---- Provided records
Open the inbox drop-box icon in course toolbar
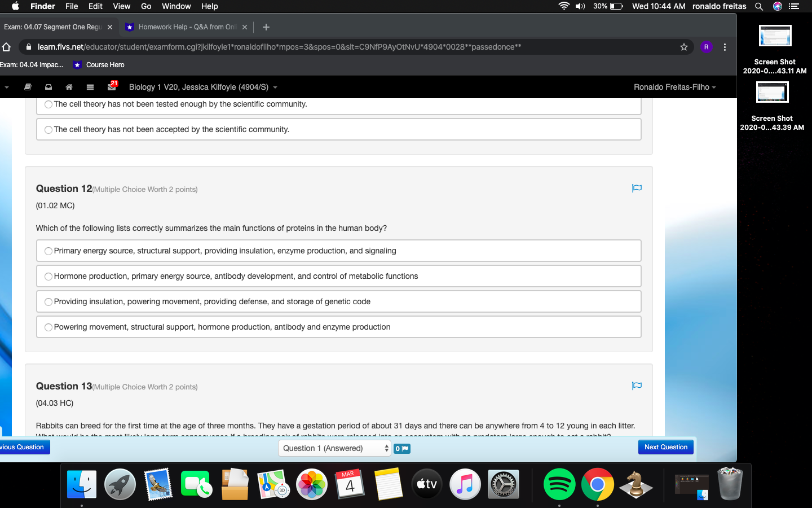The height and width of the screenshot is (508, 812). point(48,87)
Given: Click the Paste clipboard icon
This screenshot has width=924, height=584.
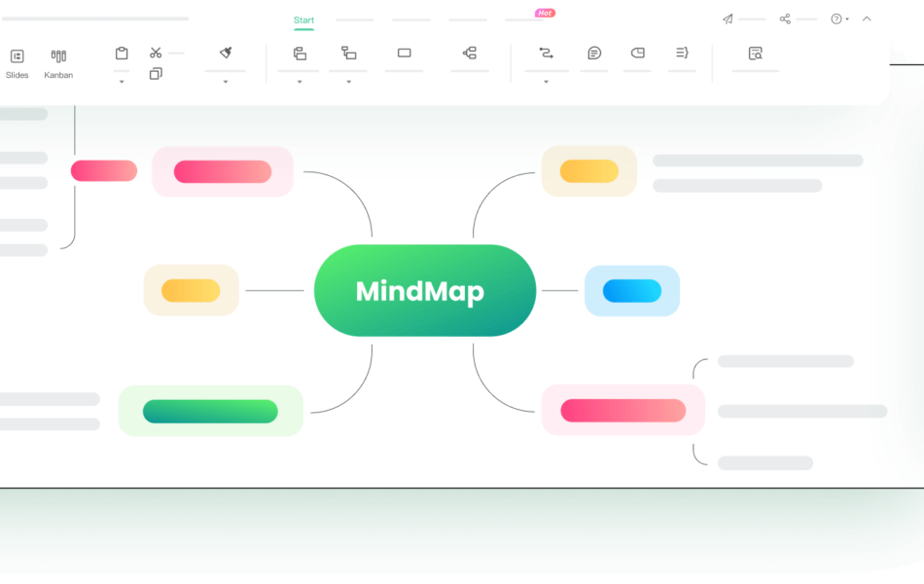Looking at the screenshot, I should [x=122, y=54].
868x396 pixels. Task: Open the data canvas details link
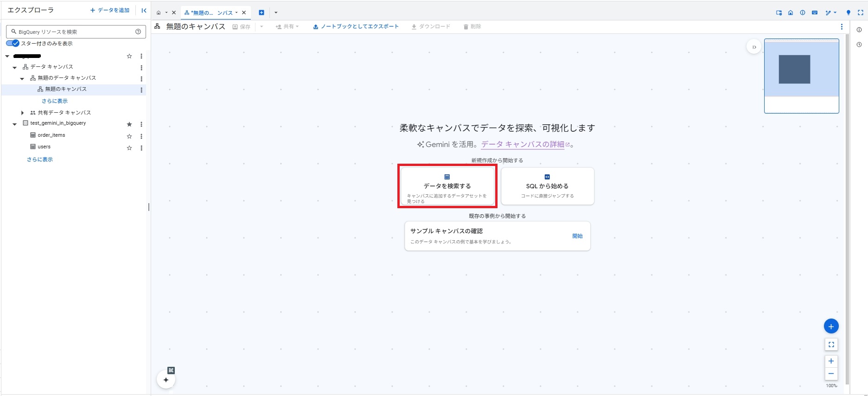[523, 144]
--------
Copy out the full material exactly. Pictures should not appear in it.

Response to the exercise:
Open the inbox drop-box icon in course toolbar
The height and width of the screenshot is (508, 812). point(48,87)
Given: Click the Paste clipboard icon
This screenshot has width=924, height=584.
Looking at the screenshot, I should [x=122, y=54].
868x396 pixels. Task: Open the data canvas details link
[523, 144]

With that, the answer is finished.